►
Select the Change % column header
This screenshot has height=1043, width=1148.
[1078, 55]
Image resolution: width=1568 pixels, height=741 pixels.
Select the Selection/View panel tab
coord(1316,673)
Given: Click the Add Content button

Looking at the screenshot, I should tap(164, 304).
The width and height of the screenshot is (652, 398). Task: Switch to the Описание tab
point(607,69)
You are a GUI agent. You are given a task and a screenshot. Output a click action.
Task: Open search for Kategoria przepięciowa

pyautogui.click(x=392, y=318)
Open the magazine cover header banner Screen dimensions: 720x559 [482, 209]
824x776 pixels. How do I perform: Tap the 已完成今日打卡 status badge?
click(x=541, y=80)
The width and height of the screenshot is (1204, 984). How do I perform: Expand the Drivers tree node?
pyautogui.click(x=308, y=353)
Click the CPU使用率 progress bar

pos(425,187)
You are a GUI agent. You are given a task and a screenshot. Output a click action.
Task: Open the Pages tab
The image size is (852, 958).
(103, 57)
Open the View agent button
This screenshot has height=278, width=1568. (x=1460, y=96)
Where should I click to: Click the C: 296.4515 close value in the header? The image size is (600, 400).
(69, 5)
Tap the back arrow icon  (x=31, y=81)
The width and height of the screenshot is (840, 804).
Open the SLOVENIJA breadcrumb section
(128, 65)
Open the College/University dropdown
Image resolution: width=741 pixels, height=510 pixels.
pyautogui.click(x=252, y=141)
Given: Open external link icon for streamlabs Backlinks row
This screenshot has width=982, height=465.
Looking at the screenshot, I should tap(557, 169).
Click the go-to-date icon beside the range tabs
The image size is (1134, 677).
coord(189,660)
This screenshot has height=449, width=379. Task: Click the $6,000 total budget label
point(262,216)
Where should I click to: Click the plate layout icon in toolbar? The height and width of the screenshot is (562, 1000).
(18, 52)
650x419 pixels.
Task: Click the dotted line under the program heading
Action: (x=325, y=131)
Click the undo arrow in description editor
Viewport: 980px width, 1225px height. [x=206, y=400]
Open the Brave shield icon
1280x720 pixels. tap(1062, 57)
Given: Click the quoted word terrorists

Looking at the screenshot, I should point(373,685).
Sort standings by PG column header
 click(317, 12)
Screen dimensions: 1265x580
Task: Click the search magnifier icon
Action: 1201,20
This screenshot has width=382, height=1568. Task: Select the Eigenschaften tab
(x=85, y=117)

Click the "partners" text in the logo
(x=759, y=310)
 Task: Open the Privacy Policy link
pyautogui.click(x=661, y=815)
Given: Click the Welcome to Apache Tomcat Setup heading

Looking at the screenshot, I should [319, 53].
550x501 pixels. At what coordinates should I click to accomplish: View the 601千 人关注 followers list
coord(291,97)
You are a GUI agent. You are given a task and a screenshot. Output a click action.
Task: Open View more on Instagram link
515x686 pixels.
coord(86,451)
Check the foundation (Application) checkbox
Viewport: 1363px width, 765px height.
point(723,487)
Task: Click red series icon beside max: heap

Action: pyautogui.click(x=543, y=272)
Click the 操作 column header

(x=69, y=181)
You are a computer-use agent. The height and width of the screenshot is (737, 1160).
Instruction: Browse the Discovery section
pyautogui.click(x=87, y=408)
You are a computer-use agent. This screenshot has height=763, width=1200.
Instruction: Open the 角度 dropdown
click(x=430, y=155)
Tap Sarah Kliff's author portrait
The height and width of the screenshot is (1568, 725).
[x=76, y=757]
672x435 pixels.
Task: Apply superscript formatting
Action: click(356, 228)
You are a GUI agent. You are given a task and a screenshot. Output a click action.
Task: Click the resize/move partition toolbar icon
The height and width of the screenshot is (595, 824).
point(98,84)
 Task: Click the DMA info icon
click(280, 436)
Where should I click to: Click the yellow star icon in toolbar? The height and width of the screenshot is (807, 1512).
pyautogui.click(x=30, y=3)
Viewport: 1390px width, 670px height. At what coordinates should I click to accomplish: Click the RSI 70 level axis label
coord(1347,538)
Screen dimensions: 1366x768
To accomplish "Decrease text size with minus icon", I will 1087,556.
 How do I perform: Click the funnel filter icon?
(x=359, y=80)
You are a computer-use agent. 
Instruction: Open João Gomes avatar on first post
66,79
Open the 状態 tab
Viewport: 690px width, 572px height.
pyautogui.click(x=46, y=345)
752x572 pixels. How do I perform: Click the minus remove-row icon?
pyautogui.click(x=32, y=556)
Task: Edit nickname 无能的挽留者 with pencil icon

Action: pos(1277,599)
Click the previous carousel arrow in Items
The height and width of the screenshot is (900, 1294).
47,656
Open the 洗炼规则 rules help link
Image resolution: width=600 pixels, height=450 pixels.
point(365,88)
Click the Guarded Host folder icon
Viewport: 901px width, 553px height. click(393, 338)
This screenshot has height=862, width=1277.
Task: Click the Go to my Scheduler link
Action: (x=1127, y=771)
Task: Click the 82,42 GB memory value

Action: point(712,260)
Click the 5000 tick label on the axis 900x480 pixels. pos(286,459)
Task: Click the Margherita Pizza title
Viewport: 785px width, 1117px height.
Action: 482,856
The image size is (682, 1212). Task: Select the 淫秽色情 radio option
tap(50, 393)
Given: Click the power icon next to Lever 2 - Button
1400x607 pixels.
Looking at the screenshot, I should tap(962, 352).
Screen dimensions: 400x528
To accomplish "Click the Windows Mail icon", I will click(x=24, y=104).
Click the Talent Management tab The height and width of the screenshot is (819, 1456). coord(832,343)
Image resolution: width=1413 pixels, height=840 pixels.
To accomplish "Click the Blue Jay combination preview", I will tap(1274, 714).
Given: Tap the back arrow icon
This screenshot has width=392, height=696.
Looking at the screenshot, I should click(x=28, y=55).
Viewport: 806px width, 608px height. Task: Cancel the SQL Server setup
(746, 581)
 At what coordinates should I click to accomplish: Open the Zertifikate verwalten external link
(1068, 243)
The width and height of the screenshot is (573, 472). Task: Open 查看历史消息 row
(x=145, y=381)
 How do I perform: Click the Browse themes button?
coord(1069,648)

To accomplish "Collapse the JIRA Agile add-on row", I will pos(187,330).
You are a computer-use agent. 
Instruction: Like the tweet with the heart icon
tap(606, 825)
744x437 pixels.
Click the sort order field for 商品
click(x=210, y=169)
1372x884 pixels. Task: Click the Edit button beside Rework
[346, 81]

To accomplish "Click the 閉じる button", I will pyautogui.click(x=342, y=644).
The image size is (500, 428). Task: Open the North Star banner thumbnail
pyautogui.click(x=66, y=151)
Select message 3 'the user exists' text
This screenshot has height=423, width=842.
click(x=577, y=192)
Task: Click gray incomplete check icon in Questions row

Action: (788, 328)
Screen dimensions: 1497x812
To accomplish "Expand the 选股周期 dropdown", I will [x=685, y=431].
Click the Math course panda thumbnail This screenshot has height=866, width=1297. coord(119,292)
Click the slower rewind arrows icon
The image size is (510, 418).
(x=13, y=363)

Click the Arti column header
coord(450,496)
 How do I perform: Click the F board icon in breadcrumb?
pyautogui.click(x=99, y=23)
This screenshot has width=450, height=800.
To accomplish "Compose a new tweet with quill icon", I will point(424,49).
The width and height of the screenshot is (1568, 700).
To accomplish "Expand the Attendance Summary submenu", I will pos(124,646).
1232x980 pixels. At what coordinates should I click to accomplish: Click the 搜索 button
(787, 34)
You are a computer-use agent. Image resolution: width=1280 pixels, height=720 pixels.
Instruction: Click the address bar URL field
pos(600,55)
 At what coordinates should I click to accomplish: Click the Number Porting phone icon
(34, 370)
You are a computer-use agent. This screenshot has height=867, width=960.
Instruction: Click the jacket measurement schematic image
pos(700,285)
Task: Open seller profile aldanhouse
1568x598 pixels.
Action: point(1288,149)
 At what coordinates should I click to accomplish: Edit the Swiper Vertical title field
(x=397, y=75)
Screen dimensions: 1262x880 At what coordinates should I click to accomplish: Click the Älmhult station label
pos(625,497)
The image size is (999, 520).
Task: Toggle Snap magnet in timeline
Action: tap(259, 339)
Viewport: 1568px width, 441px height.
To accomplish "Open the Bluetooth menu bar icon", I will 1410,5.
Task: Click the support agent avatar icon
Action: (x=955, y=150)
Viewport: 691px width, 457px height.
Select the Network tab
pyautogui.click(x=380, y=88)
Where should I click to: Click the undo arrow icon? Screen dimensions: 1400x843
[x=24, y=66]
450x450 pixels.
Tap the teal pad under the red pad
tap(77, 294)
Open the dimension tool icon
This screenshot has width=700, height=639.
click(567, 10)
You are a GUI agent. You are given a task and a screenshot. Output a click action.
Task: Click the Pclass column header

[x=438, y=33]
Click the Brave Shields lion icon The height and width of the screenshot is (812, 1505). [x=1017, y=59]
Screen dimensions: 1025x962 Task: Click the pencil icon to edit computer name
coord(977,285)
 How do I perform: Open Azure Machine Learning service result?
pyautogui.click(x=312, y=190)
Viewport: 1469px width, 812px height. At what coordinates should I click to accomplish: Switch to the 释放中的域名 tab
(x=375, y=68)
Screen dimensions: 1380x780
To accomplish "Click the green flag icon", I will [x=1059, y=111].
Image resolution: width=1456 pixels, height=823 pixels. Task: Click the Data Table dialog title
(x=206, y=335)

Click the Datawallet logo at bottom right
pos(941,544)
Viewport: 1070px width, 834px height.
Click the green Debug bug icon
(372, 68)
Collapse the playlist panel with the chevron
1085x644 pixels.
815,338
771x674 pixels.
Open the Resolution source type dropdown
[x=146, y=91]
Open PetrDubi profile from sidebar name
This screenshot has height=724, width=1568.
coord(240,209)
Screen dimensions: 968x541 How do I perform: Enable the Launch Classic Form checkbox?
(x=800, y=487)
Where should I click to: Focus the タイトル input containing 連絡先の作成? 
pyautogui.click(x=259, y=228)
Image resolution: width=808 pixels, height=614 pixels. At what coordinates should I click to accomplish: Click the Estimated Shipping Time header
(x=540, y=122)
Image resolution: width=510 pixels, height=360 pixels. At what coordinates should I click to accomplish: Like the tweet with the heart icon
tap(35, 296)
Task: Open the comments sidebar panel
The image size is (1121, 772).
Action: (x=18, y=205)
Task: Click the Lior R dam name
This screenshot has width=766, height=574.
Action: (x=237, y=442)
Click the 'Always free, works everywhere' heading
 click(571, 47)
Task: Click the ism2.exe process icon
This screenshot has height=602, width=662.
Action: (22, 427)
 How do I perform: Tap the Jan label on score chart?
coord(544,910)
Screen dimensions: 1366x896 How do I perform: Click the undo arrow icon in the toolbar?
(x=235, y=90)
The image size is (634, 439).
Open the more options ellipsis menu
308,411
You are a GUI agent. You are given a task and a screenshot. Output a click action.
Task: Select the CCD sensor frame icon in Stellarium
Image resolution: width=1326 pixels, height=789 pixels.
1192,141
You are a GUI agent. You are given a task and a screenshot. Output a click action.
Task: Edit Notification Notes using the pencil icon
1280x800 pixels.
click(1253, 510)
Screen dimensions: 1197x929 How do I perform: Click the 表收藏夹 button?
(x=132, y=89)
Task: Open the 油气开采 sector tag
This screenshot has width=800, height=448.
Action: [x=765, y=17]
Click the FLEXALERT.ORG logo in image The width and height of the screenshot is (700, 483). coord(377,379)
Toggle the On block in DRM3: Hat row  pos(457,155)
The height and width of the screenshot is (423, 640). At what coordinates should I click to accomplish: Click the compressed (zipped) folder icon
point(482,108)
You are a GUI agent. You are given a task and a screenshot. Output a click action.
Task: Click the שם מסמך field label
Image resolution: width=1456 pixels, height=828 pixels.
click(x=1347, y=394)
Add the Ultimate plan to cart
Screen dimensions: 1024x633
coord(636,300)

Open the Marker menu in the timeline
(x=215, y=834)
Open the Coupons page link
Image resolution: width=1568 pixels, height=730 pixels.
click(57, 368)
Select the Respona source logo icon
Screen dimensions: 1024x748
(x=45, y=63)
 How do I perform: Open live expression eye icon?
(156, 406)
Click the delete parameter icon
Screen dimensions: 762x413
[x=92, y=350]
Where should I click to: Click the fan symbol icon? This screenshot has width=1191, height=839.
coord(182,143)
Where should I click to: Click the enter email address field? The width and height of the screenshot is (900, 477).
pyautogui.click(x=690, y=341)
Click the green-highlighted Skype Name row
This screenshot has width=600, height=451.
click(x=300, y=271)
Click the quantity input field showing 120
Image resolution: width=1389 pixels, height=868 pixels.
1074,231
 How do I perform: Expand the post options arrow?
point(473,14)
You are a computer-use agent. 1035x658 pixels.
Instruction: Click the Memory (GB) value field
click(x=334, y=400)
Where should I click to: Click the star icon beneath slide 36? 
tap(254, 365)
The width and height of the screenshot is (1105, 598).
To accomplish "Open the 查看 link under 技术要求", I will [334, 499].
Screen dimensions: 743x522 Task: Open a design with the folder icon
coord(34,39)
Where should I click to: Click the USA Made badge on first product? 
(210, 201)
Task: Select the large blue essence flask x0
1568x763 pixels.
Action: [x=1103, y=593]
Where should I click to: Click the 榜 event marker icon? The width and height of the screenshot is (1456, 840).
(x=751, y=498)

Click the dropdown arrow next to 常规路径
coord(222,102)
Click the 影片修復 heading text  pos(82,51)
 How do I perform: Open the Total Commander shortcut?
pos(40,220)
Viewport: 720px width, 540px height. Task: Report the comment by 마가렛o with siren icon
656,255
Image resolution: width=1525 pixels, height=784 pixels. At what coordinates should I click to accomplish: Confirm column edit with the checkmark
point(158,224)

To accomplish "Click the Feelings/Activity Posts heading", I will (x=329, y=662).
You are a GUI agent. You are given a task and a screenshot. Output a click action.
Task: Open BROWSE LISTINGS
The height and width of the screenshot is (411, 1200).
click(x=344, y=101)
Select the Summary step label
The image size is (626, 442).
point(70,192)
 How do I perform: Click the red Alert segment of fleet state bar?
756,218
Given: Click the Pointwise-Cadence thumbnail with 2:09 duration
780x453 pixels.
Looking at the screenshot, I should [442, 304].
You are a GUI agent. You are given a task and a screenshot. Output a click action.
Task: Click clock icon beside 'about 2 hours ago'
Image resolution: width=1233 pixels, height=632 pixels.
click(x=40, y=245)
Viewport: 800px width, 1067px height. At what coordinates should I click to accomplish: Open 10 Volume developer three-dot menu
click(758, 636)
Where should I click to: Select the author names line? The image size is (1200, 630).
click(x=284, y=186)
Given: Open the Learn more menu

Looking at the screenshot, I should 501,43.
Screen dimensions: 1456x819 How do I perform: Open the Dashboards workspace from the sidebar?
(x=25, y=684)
◄
PROBLEM TO SOLVE: Only the lines containing "Collapse" are needed; copy each of them from the data.

YOUR RESPONSE:
To accomplish "Collapse the JIRA Agile add-on row", I will pos(187,330).
Collapse the playlist panel with the chevron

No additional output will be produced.